Entras a un salón (pasillo, cuarto, oficina o donde sea que se llevará a cabo la audición) y te encuentras con cientos de personas que, de alguna forma u otra, se parecen a ti. Todos te miran, todos juzgan y todos piensan “¿Qué tiene ella/él que no tengo yo?” o “Sin duda ¡yo soy mejor que ése/ésa!”. Así que, desde los comienzos, la tensión es completamente palpable.

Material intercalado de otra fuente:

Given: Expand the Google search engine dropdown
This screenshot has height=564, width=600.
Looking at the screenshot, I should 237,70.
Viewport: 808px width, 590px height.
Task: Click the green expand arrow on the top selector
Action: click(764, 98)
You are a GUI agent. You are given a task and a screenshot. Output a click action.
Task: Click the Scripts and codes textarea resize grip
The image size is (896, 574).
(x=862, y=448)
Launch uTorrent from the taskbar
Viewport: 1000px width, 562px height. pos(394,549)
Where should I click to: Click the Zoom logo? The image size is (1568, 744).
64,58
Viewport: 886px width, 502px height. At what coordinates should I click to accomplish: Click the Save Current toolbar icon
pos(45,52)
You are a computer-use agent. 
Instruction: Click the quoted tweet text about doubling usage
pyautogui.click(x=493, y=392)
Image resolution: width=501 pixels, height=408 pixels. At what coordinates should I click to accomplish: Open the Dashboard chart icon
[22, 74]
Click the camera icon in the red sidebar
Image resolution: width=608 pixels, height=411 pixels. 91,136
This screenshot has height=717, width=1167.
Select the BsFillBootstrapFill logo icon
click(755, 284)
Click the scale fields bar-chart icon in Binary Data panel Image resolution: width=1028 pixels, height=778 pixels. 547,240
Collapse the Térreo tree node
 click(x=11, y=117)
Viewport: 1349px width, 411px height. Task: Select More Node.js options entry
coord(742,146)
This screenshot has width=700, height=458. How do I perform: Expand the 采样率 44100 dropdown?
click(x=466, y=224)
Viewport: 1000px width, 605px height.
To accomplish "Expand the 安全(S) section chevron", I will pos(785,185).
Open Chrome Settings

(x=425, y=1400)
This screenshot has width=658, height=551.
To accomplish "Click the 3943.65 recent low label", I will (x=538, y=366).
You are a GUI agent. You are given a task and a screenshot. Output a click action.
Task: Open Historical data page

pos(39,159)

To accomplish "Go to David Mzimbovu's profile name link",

Mientras esperas tu turno, tratas de concentrarte en el libreto, de calmar los nervios y de poner en práctica todo lo que, en clases o a través de experiencias previas, has aprendido. Luego, dicen tu nombre. El corazón va a las millas y te aseguras que “Este trabajo es tuyo”. Entras y hay una cámara (o varias) y completos extraños observando cada uno de tus movimientos.
Miras a la cámara, haces y dices lo que llevas ensayando por días y cruzas los dedos para que todo tu esfuerzo y dedicación rindan frutos. En fin, ahí dejas tu alma.
Sales. Todos te vuelven a mirar. Pero, esta vez, con esperanzas de que les digas qué te preguntaron o qué te hicieron hacer. Te vas, y mil veces repasas lo que hiciste, y dependiendo cuán bien te fue, te felicitas o te molestas contigo mismo. Te montas en tu auto, te encaminas a la próxima audición y el proceso se repite, se repite y se repite.
Por ende, la pregunta nunca es si audicionó o no, la pregunta es ¿cuánto amas lo que haces?.
Sin duda que los que estamos en esta industria y nunca nos damos por vencidos, amamos nuestro arte. Porque, créanme, que pasar por este proceso día tras día no es fácil. Pero el resultado es mágico.